Se lo dije muchas veces a mi marido.
“Habla con él.”
“Ya lo haré.”
“Es que no puedo más.”
“Está pasando una mala época.”
“¿Y nosotros qué estamos pasando?”
Nada. Siempre nada. O “ahora no es el momento”.
Luego me enteré de que mi marido sí había hablado con él de dinero, pero a medias. Le había dicho algo como “cuando puedas, echas una mano”. Así, en el aire. Sin cantidad, sin fecha, sin nada. Y encima sin decírmelo a mí. Yo pensaba que ni lo habían tocado. Cuando me lo confesó, me puse peor, porque sentí que entre ellos había una especie de pacto para ir tirando y que la que quedaba como la mala era yo.
También descubrí algo que cambia un poco las cosas y por eso tampoco puedo pintar a mi cuñado como un monstruo. Mi marido me enseñó unos mensajes que yo no había visto. Resulta que mi cuñado sí estaba peor de lo que parecía. Debía dinero, le habían cortado un recibo, y estaba evitando volver a casa de su madre porque ya había tenido broncas fuertes allí. O sea, no estaba de vacaciones, eso está claro. Pero una cosa no quita la otra.
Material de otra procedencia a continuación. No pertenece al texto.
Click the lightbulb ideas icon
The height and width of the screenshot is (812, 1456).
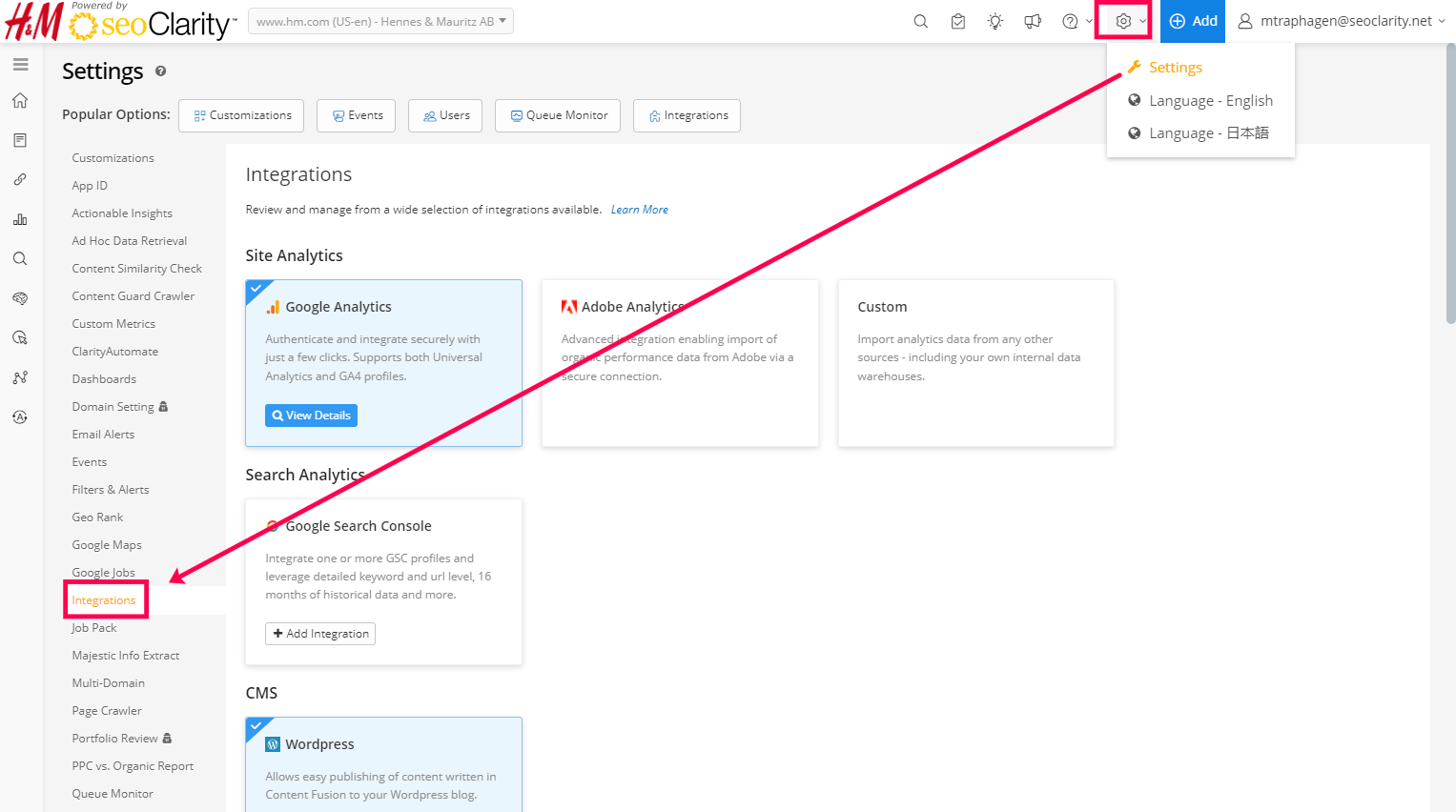pyautogui.click(x=995, y=21)
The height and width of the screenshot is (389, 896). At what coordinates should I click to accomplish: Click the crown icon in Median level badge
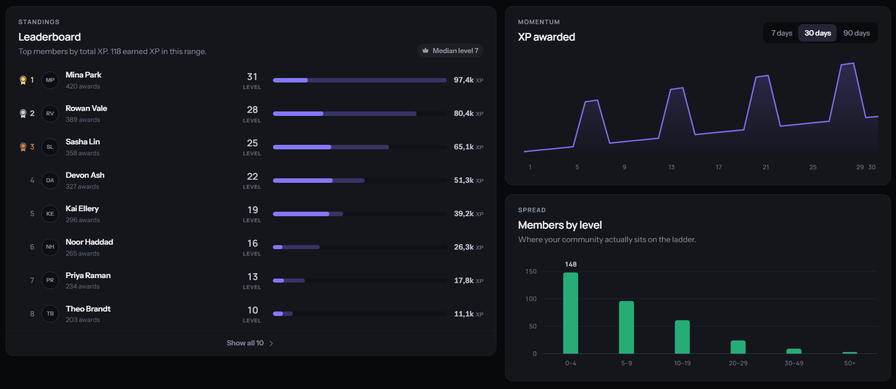pyautogui.click(x=425, y=51)
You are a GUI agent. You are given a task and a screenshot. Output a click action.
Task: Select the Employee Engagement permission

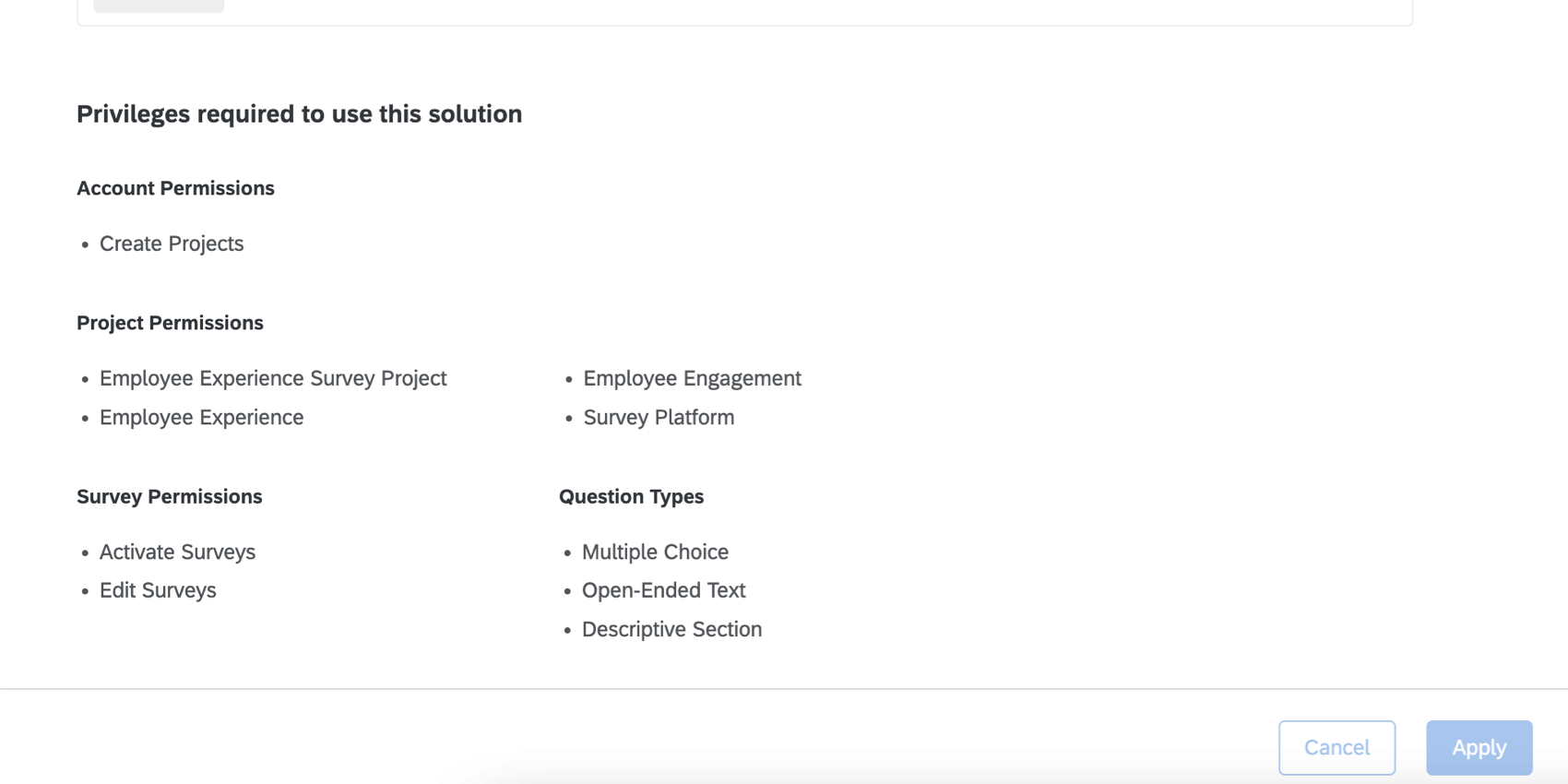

La bronca gorda fue hace tres semanas. Yo llegué de trabajar, había pasado antes por el súper, cargada con bolsas, y me encontré la cocina hecha un asco, él en el sofá y mis hijos merendando cualquier cosa. Le pregunté si había comido con ellos y me dijo: “Ya son mayorcitos, tampoco pasa nada”. Le dije que al menos podía haber recogido. Y me soltó: “Bastante hago con no estar peor, si no te gusta me lo dices claro”.
Pues se lo dije claro.
“Me molesta que vivas aquí sin ayudar, me molesta cómo hablas a mis hijos y me molesta que en mi casa tenga que estar midiendo lo que digo para no molestarte.”
Él se levantó y empezó a decir que yo le había tenido manía desde el principio, que quería apartar a mi marido de su familia, la frase típica. Mi marido estaba delante. Y otra vez, callado. Eso fue casi lo que más me dolió.
Esa noche le di el ultimátum. No fue muy elegante, lo sé. Seguramente lo tendría que haber gestionado antes y mejor. Pero estaba agotada y también enfadada conmigo por haber aguantado tanto por quedar bien.
Al día siguiente, por fin, mi marido habló con él de verdad. Sin rodeos. Le dijo que tenía un mes para irse, que mientras tanto tenía que aportar para comida y gastos y que no podía volver a hablar mal a los niños. Mi cuñado montó un drama, dijo que le echábamos a la calle, pero al final en una semana recogió sus cosas y se fue a compartir piso con un compañero de trabajo en Móstoles.
Desde que se fue, la casa ha vuelto a estar en calma, pero entre mi marido y yo se ha quedado algo raro. Él dice que yo no tuve empatía. Yo le digo que él no protegió a su familia cercana, que también es la suya. Y lo peor es que en el fondo creo que los dos tenemos parte de razón.
Yo acepté algo sin poner límites desde el principio y luego exploté. Él confundió ayudar con dejar hacer por miedo a quedar mal con su hermano. Y al final quienes pagaron el desgaste fueron mis hijos y nuestra relación.
Ahora estamos bien de puertas para fuera, pero yo me sigo preguntando si, si vuelve a pasar algo parecido, mi marido volvería a ponerse de perfil. Y eso es lo que no me quito de la cabeza.
¿Vosotros qué haríais? ¿Creéis que hay que aguantar ciertas cosas por ser familia o que, cuando afecta a tus hijos y a tu casa, el límite tiene que estar clarísimo desde el primer día?